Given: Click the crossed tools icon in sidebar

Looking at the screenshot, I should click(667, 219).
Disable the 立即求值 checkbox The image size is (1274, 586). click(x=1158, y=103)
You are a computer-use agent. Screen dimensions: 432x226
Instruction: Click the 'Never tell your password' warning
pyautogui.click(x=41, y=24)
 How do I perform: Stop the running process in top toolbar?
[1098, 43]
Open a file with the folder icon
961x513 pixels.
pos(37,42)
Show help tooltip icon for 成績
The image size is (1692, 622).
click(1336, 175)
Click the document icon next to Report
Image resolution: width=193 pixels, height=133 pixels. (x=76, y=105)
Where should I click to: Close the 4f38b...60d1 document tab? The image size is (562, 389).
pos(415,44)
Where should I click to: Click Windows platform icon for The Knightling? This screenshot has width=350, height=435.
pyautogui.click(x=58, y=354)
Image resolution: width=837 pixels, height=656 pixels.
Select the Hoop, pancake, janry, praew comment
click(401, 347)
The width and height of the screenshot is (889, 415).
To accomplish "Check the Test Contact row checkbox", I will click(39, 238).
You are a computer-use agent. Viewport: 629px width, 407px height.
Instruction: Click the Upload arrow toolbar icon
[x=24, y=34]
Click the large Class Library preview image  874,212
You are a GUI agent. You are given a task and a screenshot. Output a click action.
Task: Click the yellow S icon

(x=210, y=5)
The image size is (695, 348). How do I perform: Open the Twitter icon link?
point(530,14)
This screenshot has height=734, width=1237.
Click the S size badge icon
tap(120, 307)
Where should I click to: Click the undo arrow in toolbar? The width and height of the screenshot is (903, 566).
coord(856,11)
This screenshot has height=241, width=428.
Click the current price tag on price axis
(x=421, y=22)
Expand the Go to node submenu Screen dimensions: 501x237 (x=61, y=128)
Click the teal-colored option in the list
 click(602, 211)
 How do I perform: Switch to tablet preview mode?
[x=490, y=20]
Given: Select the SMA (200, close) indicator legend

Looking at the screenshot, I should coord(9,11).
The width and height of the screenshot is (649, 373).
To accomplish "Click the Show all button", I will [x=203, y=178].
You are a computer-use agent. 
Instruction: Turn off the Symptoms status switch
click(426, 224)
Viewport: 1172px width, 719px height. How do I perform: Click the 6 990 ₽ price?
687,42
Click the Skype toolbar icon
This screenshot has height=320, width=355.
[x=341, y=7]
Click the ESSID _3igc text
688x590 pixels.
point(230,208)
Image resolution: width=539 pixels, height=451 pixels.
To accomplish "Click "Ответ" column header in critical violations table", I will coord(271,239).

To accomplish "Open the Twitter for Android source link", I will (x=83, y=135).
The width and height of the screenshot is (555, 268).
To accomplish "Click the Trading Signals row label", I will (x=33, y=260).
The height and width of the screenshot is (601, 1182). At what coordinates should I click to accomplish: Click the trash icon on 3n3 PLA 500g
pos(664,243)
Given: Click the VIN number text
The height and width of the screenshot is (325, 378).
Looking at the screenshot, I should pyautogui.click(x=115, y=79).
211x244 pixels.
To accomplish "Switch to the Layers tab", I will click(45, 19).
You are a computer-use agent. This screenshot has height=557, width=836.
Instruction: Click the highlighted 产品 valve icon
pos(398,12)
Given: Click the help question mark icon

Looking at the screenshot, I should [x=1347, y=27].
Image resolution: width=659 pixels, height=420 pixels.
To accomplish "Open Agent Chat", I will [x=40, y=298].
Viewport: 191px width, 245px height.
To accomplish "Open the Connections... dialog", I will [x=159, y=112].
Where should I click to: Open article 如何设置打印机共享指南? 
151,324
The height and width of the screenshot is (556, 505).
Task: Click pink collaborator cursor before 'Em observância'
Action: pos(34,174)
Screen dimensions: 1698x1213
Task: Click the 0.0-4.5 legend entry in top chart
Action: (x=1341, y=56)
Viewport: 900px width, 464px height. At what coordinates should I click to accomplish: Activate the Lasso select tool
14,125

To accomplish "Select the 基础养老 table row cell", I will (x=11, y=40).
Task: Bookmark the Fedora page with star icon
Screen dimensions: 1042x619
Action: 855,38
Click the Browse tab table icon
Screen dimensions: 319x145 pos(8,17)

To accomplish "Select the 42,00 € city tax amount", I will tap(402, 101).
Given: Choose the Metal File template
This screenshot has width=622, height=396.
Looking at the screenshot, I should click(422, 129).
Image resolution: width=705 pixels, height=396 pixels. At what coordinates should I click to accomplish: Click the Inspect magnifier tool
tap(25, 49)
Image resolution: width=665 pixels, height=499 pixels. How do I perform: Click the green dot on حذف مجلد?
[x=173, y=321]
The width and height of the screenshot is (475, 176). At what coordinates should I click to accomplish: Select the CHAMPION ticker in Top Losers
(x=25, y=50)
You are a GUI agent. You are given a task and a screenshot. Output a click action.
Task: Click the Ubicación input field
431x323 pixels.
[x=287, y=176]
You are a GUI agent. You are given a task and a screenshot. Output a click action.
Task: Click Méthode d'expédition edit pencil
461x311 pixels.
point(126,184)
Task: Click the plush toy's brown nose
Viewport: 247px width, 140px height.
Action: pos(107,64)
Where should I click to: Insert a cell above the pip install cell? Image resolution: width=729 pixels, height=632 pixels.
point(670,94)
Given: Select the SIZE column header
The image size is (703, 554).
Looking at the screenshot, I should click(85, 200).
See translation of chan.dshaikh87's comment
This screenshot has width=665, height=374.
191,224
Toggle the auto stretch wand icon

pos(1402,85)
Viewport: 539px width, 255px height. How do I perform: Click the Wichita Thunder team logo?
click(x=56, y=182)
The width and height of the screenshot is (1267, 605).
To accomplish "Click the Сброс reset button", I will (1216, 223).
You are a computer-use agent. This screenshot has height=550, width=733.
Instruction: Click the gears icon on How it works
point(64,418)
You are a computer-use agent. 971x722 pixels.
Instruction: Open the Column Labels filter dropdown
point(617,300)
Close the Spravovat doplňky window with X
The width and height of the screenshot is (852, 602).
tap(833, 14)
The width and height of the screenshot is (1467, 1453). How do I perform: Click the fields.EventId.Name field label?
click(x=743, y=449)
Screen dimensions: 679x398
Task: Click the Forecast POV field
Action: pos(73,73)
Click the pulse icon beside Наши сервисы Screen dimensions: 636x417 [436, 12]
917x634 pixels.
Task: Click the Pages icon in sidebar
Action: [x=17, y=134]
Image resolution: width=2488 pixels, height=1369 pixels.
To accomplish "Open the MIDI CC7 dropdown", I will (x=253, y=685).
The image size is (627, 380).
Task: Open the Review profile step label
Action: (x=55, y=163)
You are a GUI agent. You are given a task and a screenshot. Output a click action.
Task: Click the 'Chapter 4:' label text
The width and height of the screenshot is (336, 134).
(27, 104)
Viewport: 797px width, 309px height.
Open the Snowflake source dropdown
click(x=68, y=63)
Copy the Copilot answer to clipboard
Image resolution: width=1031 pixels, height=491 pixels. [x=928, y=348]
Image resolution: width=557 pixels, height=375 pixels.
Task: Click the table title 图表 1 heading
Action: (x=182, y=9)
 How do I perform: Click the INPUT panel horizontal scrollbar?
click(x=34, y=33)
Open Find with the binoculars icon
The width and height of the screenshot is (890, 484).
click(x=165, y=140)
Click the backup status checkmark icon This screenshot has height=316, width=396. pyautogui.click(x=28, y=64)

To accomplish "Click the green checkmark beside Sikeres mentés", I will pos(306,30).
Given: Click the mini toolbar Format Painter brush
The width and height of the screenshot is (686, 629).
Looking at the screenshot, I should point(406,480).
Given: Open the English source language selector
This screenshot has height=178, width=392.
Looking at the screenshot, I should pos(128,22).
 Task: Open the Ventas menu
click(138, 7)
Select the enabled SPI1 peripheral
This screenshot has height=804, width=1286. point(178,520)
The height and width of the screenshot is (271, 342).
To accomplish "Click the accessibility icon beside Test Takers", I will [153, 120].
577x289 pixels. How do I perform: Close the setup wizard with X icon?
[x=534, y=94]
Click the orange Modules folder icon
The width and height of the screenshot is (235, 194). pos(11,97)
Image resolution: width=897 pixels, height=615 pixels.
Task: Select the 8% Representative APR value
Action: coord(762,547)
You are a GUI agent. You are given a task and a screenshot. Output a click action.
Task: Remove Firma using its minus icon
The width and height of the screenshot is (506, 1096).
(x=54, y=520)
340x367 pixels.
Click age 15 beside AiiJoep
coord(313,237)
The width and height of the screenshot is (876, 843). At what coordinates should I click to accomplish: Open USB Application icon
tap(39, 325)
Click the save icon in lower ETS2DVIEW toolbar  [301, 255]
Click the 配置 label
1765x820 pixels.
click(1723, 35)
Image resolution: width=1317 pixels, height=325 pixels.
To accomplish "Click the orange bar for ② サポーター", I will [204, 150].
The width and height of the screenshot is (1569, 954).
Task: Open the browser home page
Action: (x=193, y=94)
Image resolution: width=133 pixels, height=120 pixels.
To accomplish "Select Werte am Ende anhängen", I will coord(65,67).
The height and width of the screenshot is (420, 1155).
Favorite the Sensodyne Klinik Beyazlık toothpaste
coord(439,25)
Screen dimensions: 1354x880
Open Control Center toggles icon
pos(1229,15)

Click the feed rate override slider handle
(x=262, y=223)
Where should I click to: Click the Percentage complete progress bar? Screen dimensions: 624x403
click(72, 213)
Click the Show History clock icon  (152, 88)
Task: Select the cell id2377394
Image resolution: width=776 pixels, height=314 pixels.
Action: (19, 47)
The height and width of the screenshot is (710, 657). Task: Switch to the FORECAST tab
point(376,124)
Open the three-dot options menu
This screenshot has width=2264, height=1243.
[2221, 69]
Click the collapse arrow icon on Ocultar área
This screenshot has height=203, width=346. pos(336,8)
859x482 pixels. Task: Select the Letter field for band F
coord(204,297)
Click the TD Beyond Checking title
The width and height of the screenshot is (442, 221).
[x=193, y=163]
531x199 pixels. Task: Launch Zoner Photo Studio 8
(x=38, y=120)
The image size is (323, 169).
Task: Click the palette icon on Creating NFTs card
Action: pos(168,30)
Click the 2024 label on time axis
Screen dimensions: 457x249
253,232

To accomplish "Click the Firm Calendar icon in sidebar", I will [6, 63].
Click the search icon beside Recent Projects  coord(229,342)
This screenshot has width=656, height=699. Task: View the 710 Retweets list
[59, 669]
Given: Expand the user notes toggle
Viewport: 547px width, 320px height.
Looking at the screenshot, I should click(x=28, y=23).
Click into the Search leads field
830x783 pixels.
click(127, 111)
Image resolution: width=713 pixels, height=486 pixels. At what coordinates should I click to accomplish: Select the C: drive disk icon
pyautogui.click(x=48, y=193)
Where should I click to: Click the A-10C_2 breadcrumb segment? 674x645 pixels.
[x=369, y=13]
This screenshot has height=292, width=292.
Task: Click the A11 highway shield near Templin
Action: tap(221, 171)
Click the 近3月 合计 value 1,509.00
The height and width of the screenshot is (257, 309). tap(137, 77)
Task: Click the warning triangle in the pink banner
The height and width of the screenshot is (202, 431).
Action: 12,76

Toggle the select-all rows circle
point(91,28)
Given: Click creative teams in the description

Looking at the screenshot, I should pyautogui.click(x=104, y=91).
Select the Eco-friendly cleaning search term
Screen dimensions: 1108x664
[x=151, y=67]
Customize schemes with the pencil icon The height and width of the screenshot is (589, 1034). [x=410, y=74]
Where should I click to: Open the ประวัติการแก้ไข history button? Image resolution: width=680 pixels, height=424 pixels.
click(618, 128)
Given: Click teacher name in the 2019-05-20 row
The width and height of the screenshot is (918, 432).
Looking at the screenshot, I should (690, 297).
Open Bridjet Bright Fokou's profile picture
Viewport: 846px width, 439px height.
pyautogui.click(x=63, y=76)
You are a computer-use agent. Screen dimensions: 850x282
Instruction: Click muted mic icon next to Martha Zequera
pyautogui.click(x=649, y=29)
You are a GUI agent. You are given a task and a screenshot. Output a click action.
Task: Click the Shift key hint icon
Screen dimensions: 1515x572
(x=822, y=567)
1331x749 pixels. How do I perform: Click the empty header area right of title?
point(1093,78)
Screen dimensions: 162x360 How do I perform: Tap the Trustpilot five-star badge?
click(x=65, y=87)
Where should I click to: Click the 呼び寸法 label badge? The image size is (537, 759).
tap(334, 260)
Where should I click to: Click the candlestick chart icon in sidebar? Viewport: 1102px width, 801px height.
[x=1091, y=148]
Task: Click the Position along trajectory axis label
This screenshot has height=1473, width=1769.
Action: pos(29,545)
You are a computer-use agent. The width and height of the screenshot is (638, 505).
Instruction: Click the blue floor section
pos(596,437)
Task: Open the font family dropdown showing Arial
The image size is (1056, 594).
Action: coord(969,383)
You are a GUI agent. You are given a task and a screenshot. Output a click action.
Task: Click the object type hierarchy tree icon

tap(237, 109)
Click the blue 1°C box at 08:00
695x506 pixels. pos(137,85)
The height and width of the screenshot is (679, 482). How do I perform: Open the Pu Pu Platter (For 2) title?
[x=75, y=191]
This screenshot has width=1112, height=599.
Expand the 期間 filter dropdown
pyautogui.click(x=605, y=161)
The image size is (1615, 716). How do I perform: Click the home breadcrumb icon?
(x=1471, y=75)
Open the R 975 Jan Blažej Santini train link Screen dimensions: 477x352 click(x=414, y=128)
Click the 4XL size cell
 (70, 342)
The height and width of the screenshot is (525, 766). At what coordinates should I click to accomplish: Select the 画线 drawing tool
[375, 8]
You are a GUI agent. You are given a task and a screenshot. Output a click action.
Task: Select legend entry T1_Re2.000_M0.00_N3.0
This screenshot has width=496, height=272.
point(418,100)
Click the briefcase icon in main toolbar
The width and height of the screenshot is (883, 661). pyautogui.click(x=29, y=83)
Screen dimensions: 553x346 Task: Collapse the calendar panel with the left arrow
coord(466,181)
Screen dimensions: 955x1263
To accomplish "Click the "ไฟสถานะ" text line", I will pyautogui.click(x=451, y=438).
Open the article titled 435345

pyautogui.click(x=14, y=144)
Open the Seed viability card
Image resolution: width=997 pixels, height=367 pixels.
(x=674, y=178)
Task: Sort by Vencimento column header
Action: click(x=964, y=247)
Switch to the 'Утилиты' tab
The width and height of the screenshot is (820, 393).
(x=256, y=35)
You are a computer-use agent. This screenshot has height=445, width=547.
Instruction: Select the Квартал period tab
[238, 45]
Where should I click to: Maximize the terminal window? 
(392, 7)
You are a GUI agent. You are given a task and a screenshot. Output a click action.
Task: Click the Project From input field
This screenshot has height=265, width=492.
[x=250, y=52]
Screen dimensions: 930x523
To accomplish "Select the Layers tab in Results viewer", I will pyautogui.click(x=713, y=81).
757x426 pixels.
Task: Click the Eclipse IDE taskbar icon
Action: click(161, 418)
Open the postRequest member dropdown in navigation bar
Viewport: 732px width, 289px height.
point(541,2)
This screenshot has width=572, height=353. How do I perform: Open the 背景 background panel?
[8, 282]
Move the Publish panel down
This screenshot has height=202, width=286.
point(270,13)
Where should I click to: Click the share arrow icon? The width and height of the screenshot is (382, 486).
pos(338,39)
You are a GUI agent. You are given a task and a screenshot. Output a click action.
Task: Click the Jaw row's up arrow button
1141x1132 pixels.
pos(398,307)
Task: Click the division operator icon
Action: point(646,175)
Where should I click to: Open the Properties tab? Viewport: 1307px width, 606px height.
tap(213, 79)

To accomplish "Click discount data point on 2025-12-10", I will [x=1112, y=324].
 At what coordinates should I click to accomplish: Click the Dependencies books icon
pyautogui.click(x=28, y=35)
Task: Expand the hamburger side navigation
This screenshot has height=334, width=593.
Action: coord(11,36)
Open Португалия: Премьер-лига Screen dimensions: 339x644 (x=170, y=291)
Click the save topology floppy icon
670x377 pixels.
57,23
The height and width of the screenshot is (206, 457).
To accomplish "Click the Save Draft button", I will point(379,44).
■ ■ ■ ■ ■
• Required task
Repeat the items above verbatim, from the first line through the line containing "will click(39, 238).", including that line.

• Expected output
Given: Click the crossed tools icon in sidebar

Looking at the screenshot, I should click(667, 219).
Disable the 立即求值 checkbox The image size is (1274, 586). click(x=1158, y=103)
You are a computer-use agent. Screen dimensions: 432x226
Instruction: Click the 'Never tell your password' warning
pyautogui.click(x=41, y=24)
 How do I perform: Stop the running process in top toolbar?
[1098, 43]
Open a file with the folder icon
961x513 pixels.
pos(37,42)
Show help tooltip icon for 成績
The image size is (1692, 622).
click(1336, 175)
Click the document icon next to Report
Image resolution: width=193 pixels, height=133 pixels. (x=76, y=105)
Where should I click to: Close the 4f38b...60d1 document tab? The image size is (562, 389).
pos(415,44)
Where should I click to: Click Windows platform icon for The Knightling? This screenshot has width=350, height=435.
pyautogui.click(x=58, y=354)
Image resolution: width=837 pixels, height=656 pixels.
Select the Hoop, pancake, janry, praew comment
click(401, 347)
The width and height of the screenshot is (889, 415).
To accomplish "Check the Test Contact row checkbox", I will click(39, 238).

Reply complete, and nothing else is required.